Jorge Suárez: –Sí, perfectamente. Por eso me gusta ser el emisario del mensaje que transmite la obra, para que quede claro.

–¿Cómo trabajaron la composición de personajes que simulan ser algo que no son y forman parte de un juego de equívocos permanente?

Carlos Belloso: –Al principio no sabía cómo resolverlo y Daniel me mandó por un lado más inocente. Mi personaje no especula y se cree las mentiras que dice, y el director empezó a crear una especie de ovillo creativo en esa dirección. Siempre pensé en Groucho Marx. Mi personaje no para hasta lograr lo que quiere, pero no hay especulación, es algo que estoy trabajando todavía. 

J. S.: –Este trabajo está cerca de un borde que puede acercarse a una caricatura, a un extremo de lo que es un alcalde corrupto de un pueblo, pero trato de que el personaje sea lo más verdadero posible. El gran trabajo es intentar hacer verdadero algo que pudiera llegar a parecer demasiado extremo. La idea fue jugar. 

C. B.: –Estos personajes, en el fondo, son patéticos y muy oscuros, y causa gracia ese contraste entre lo que creen y lo que es. Hay un mecanismo de encubrimiento, desde lo más liviano que es encontrar un dinero que, se supone, proviene de una coima, hasta lo más trágico. Lo bueno es que a través de la comedia podés profundizar en que esto es muy patético. 

–Este texto tiene casi doscientos años. Veronese, ¿cómo trabajó la adaptación?
◆ ◆ ◆ ◆ ◆
**Ejercicio propuesto A**:
Según la entrevista sobre la obra, ¿en quién pensó siempre Carlos Belloso al componer su personaje?
**Ejercicio propuesto B**:
Por favor, prolonga la entrevista sobre la obra a partir de su última línea.
◆ ◆ ◆ ◆ ◆
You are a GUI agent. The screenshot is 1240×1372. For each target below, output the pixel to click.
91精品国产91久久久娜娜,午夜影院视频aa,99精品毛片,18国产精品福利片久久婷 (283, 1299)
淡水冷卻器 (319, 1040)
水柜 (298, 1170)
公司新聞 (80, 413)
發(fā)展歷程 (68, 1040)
◆ ◆ ◆ ◆ ◆
**Respuesta A**:
En Groucho Marx.

**Respuesta B**:
Daniel Veronese: –Hay dos etapas de la adaptación y de ahí surgen dos versiones: una es la que hago en la computadora y otra es la que se produce con los actores. Cuando escucho y veo la obra, ésta se corporiza y me doy cuenta de algo que no advierto cuando la leo. La pieza de Gógol es muy larga y yo quería hacer algo ágil. Al papel del inspector lo estuve cincelando en la medida de la expresión del actor, porque mi idea es siempre meter al personaje en el actor y no al revés. Pensé la puesta desde lo que es: una tragicomedia. Es una comedia que habla de la codicia humana. Y ya que se habla tanto de grietas en este país, creo que la gran grieta es entre quienes se interesan por enriquecerse y quienes se interesan por compartir con los otros. Esta obra habla de la estupidez humana, porque si bien hay un pueblo corrompido hasta la médula, hay también un personaje frívolo, como el del inspector, que no es inteligente, y eso es lo interesante. Todos, desde el alcalde hasta el último de los personajes, temen perder lo que tienen y creen que ese hombre los va a salvar. Me parecía mucho más potente que el personaje del inspector no fuera un vivillo inteligente que se mete a todos en el bolsillo, sino que fueran los otros los que se meten en su bolsillo, por pensar que van a conseguir el paraíso. El inspector sólo es un hombre con suerte, y la aprovecha. Es un vividor, pero simpático.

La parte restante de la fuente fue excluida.